Many NFPs need a greater focus on their data risk. What data is being collected? And shared with which third parties? How well is the data protected? But also, how complete and accurate is the data? How well is it understood, along with data-driven insights? And what are the legal and ethical responsibilities that go alongside the collection, storage and analysis of data?
When NFPs run non-critical functions as efficiently as possible, they often outsource a lot of these functions to third parties, which leads to a significant third and fourth party risk.
Interactions with third parties leads to more risks than just outsourcing. NFPs are often very trusting environments, with staff, donors, volunteers and beneficiaries all united around the common mission. This can lead to a heightened fraud risk, from either internal or external parties, who find ways to abuse that trust to achieve personal gain (including, for example through money laundering).
There is a temptation for NFPs to hold minimal capital as a demonstration of efficiency, but a hold-up in cash inflow then compromises their ability to keep providing services so liquidity risk or even ongoing viability becomes an issue.
NFPs, like all enterprises, should actively manage their strategic risk. How sustainable is their mission? How well is the NFP set up to deliver on its purpose? Vibrant NFPs often have a suite of projects underway, which brings with it a focus on project risk.
If money is the major obstacle to NFPs in delivering on their mission, then people are often the biggest facilitator to achieving that mission. People risk in NFPs can take a different guise than in commercial institutions. Most NFPs don’t link remuneration with performance which can make it difficult to both recruit and retain people. The non-financial motivation to work for, or volunteer, at an NFP can ebb and flow, needing frequent monitoring.
Over a longer horizon, NFPs tend to be exposed to ESG risk. Whether it be environmental, social or governance-related, NFPs usually have a leaning towards delivering on an ESG purpose, but might not be fully up to speed in measuring, monitoring, and managing their ESG risks.

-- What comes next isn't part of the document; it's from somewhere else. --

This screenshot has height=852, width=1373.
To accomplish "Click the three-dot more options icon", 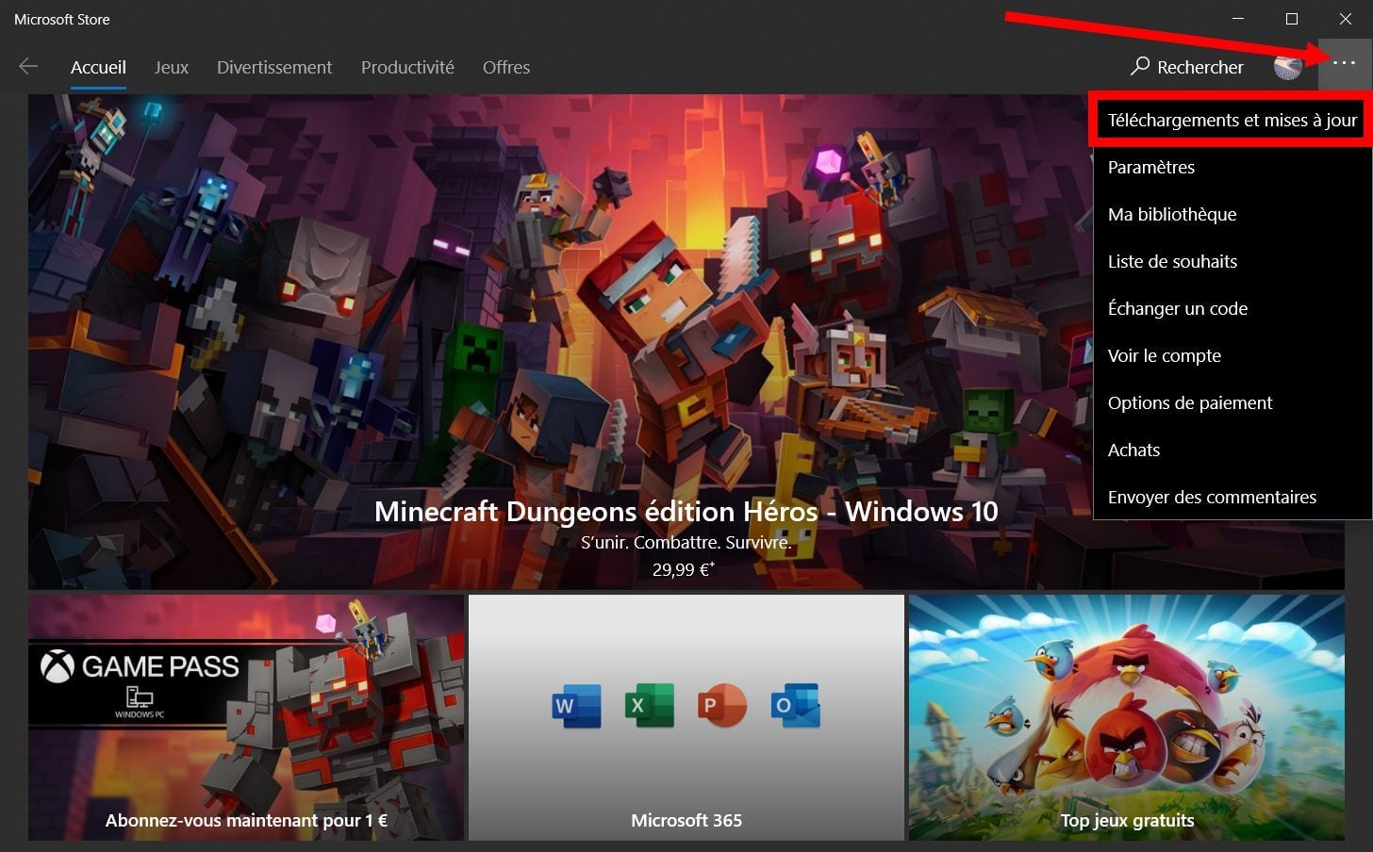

NFPs include some of the most trusted brand-names, which makes them extra-exposed to reputation risk. Social media can both build and destroy reputations. Slip-ups in any of the aforementioned risk areas can lead to reputational impacts if not managed carefully.
Case Study
Guide Dogs NSW/ACT has a strategy to lead the charge towards an accessible and inclusive world by 2030. This requires some significant changes, so they brought in PFS to help manage the associated risks. The initial focus of risk discussions was at Board and Executive level, where PFS helped to refresh the risk appetite, and to uplift the enterprise risk register. These key elements of the risk management framework are now integral to business planning. Guide Dogs has been careful not to overspend on risk management activities, and has focused on the actions needed to operate within appetite. An increasingly mature approach to risk management has helped Board and management to communicate with confidence to both internal and external stakeholders.
So how should NFPs set themselves up to manage those risks
NFPs tend to deliver products and services to the extent that funds permit, rather than relying primarily on delivering on contracts, which is the norm in the for-profit sector. Therefore, the consequences when NFPs fail to deliver are not as severe which allows them to operate with a higher risk appetite.
A higher risk appetite means that NFPs can maintain a lighter-touch risk management framework than their for-profit peers, with less risk monitoring and control testing. A well-run NFP still needs to understand its risk profile, and to manage its risks to be within appetite. Building and maintaining a proportionate risk management framework can be a competitive advantage particularly when embedded in the strategic and business planning process.
Conclusions
Embedding fit-for-purpose risk management enables NFPs to focus their efforts on delivering on their mission, by clearing away the obstacles without applying heavy brakes.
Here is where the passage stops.